** Start **
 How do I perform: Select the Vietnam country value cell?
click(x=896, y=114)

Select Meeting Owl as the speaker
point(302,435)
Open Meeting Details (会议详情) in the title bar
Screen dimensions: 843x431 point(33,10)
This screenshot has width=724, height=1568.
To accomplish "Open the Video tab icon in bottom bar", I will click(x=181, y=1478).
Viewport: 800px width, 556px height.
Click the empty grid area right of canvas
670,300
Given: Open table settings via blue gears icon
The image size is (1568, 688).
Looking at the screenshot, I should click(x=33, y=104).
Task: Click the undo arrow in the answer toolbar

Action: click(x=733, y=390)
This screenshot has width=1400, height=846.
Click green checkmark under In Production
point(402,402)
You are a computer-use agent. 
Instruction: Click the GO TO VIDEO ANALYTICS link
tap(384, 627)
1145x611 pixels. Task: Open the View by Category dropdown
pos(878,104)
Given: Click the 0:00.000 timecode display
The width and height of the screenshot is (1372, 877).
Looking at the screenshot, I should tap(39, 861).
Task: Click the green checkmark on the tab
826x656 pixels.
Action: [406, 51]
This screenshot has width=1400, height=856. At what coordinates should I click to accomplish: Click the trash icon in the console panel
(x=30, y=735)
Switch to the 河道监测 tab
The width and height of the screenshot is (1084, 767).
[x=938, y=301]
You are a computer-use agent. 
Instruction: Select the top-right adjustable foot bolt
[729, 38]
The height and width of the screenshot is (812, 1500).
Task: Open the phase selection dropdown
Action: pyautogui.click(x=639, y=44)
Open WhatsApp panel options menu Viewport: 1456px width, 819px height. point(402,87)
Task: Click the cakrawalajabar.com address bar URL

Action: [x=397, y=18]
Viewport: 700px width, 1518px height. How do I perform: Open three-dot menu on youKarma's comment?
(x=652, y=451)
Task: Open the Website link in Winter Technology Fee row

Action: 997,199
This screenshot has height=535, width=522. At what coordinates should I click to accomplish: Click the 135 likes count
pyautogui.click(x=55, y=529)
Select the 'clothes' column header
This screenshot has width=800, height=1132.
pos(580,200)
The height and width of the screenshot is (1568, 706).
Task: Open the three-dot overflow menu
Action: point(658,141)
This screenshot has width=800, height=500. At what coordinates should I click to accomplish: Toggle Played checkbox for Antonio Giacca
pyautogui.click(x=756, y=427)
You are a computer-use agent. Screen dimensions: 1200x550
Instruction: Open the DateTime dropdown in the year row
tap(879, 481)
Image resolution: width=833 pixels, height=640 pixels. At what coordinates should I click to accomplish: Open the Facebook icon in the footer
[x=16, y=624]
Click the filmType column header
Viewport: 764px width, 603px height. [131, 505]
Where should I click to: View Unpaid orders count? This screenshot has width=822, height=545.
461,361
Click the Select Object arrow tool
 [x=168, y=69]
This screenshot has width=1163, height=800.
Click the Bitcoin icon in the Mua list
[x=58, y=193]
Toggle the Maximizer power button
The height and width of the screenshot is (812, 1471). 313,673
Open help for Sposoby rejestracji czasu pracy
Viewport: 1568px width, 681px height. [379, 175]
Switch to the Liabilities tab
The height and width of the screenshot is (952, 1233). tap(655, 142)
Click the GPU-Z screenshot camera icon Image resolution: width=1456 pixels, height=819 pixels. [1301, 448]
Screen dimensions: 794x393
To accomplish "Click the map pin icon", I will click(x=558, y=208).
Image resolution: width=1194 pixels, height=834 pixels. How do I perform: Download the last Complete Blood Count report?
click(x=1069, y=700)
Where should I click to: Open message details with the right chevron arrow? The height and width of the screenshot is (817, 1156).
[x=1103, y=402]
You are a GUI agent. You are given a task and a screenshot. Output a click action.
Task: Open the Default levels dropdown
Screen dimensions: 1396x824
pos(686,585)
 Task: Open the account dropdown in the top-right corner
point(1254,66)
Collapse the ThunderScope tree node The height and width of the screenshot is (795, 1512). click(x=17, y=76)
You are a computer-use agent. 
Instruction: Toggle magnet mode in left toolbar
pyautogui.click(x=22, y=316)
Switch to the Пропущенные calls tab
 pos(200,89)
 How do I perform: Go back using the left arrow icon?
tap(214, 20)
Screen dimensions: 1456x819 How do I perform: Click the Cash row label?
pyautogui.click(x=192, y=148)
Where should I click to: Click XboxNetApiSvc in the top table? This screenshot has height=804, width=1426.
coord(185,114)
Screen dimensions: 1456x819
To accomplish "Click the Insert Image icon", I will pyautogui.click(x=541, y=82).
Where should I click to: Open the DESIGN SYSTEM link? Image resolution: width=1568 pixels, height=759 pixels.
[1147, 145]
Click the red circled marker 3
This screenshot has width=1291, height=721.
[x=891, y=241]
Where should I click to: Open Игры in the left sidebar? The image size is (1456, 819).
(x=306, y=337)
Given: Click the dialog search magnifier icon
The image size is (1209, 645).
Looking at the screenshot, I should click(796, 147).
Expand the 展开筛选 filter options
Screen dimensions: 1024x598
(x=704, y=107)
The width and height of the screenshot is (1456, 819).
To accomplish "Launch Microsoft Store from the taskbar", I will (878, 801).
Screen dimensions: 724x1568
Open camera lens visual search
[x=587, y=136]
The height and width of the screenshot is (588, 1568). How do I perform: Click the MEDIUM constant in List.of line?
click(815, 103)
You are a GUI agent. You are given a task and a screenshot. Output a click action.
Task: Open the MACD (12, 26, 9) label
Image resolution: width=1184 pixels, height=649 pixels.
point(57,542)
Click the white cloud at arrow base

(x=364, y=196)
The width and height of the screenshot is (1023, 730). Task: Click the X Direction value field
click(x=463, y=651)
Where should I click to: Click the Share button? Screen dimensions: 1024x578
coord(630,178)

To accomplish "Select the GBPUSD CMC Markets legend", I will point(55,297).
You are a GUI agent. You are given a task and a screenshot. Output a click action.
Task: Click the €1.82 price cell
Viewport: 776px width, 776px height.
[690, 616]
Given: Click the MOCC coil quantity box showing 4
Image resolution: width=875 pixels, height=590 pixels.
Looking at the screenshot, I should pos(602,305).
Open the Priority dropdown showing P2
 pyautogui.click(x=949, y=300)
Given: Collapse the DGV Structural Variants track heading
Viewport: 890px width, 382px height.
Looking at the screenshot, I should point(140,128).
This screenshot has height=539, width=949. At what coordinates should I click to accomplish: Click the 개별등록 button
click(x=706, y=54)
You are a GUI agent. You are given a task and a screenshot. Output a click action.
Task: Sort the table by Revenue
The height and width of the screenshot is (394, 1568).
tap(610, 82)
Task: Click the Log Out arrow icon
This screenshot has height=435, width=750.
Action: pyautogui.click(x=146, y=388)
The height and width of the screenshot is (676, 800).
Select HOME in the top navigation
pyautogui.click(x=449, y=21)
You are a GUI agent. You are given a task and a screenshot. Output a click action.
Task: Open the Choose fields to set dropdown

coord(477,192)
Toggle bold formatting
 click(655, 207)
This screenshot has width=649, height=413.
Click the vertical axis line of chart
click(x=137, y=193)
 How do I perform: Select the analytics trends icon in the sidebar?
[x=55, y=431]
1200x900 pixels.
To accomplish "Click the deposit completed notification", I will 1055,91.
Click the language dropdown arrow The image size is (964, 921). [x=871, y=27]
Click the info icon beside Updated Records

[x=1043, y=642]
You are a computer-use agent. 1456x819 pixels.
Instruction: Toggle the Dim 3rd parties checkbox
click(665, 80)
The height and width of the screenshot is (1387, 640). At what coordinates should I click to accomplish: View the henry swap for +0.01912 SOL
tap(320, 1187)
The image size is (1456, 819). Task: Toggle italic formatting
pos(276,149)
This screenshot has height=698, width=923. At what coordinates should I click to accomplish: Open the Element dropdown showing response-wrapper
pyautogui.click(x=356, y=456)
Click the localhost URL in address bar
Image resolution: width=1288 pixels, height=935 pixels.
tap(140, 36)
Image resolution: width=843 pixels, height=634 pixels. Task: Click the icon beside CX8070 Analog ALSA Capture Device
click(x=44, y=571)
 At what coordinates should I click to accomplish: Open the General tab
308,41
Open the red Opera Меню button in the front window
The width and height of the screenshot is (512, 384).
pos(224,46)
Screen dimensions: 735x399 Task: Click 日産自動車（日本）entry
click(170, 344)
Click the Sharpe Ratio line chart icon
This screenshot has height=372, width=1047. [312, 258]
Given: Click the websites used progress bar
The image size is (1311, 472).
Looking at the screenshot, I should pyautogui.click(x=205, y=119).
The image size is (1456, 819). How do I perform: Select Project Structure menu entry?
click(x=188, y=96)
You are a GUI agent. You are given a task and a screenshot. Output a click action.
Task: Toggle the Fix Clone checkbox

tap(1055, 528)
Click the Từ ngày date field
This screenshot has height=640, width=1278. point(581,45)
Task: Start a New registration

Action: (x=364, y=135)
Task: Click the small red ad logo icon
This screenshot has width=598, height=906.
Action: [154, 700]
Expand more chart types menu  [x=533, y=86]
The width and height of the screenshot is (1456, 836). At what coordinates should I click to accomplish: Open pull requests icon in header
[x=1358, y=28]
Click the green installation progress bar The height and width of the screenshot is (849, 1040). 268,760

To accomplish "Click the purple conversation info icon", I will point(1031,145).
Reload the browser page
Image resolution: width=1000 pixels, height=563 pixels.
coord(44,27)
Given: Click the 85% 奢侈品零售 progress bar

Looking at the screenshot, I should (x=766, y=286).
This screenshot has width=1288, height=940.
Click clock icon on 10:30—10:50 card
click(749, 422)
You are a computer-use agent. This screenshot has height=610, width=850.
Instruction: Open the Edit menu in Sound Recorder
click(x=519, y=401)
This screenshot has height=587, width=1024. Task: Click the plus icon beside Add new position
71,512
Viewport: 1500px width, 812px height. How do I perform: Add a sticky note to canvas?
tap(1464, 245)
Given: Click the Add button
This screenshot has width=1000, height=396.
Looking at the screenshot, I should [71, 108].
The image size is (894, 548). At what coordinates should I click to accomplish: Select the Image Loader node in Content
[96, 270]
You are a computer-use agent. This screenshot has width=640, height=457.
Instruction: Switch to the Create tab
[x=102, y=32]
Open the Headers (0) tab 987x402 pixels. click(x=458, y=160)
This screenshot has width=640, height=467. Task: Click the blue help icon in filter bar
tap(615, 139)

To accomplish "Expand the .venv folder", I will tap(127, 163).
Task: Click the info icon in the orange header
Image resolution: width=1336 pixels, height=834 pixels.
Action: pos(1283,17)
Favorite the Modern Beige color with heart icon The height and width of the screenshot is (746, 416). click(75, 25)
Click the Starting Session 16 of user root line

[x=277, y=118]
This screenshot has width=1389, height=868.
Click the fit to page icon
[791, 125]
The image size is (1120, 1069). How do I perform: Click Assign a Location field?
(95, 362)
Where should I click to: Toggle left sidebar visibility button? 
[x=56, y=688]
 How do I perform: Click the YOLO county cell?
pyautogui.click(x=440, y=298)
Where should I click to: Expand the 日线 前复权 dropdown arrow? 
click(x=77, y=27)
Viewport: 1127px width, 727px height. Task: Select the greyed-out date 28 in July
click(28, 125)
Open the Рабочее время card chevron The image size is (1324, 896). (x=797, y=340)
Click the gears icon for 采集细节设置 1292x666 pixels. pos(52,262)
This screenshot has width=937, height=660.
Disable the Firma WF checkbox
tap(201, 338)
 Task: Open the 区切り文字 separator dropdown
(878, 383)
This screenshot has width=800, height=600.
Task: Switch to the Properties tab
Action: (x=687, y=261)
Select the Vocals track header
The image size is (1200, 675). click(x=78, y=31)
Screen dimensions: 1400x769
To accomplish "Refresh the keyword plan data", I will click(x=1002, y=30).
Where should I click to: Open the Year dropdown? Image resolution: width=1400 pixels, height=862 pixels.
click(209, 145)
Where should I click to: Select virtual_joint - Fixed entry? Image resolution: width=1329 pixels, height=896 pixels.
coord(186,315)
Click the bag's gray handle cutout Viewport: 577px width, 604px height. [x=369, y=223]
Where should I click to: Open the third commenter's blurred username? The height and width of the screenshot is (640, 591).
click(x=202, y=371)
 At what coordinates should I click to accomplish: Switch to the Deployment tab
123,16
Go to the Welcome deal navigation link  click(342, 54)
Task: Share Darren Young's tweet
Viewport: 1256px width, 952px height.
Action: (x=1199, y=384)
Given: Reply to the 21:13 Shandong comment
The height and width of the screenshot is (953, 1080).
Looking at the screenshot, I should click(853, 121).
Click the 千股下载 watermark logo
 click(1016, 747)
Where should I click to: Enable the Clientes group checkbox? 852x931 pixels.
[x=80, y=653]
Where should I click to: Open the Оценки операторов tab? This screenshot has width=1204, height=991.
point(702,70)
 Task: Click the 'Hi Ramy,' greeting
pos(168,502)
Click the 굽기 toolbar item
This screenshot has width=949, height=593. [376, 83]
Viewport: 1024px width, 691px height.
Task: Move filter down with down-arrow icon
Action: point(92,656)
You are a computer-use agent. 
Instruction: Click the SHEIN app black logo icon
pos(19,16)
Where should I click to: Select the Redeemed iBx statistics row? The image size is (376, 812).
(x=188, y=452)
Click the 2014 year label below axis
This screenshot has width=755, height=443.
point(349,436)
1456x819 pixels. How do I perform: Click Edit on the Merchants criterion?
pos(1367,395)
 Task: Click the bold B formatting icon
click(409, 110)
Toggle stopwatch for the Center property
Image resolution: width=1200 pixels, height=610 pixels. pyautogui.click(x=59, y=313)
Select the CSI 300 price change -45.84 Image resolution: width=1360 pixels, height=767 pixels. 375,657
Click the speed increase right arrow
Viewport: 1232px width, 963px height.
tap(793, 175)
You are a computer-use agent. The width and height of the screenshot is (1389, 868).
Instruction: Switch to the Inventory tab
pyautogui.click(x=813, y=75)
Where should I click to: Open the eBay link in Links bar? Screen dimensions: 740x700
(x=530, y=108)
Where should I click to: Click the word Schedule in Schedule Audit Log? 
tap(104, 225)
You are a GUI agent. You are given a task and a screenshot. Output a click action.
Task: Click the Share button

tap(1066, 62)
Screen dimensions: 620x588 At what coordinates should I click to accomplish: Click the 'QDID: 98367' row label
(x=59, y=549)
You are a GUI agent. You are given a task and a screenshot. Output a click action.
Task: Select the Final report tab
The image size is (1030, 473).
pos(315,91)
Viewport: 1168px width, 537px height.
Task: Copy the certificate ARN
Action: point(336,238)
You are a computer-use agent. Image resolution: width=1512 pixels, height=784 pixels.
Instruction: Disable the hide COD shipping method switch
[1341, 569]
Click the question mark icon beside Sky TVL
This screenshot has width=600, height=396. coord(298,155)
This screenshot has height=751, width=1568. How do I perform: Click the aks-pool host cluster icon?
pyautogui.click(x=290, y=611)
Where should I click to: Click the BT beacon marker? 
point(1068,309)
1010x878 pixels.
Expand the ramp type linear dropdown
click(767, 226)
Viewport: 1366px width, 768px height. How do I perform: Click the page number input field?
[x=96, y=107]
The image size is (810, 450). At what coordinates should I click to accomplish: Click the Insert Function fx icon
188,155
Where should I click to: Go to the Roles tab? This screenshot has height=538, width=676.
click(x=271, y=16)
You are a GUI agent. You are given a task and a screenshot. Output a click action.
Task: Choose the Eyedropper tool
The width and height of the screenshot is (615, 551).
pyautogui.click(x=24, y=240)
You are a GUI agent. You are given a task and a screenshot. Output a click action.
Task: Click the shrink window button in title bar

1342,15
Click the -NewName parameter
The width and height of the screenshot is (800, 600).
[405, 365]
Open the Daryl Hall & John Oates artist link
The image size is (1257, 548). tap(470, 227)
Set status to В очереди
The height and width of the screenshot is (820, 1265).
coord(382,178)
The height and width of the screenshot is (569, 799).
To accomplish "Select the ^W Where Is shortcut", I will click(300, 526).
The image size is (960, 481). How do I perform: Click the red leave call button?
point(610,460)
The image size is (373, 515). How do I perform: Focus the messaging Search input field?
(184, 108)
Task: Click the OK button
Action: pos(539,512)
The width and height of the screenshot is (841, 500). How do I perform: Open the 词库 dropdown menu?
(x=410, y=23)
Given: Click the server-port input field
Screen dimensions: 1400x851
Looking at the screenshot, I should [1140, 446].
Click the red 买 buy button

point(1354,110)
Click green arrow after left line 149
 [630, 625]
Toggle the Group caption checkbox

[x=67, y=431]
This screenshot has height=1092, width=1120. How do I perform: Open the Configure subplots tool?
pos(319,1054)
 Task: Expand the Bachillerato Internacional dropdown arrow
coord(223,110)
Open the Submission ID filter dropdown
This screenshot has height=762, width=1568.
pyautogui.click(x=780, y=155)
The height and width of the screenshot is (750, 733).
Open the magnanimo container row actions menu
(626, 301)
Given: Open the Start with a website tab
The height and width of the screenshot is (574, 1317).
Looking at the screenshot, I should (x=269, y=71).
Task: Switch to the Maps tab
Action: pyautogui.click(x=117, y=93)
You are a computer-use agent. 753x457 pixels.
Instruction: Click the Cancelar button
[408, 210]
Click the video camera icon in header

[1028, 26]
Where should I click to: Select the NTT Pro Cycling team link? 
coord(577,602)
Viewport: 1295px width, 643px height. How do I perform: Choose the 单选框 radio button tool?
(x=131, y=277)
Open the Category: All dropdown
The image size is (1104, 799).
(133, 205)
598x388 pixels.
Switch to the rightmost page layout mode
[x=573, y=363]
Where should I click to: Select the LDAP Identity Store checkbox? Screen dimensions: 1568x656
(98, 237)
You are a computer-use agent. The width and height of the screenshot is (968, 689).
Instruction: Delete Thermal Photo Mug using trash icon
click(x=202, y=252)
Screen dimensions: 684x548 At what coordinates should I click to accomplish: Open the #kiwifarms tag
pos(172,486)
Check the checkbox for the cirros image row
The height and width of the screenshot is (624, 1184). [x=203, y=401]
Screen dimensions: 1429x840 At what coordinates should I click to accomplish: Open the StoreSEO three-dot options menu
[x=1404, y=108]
** End **
▶ Task details
Convert the entries, from the line containing "I will point(55,297)." through the line containing "pyautogui.click(x=949, y=300)", into a Markdown table with the columns Row and Line. Number each line and leave out any blank lines.

▶ Exercise answer
| Row | Line |
|---|---|
| 1 | To accomplish "Select the GBPUSD CMC Markets legend", I will point(55,297). |
| 2 | You are a GUI agent. You are given a task and a screenshot. Output a click action. |
| 3 | Task: Click the €1.82 price cell |
| 4 | Viewport: 776px width, 776px height. |
| 5 | [690, 616] |
| 6 | Given: Click the MOCC coil quantity box showing 4 |
| 7 | Image resolution: width=875 pixels, height=590 pixels. |
| 8 | Looking at the screenshot, I should pos(602,305). |
| 9 | Open the Priority dropdown showing P2 |
| 10 |  pyautogui.click(x=949, y=300) |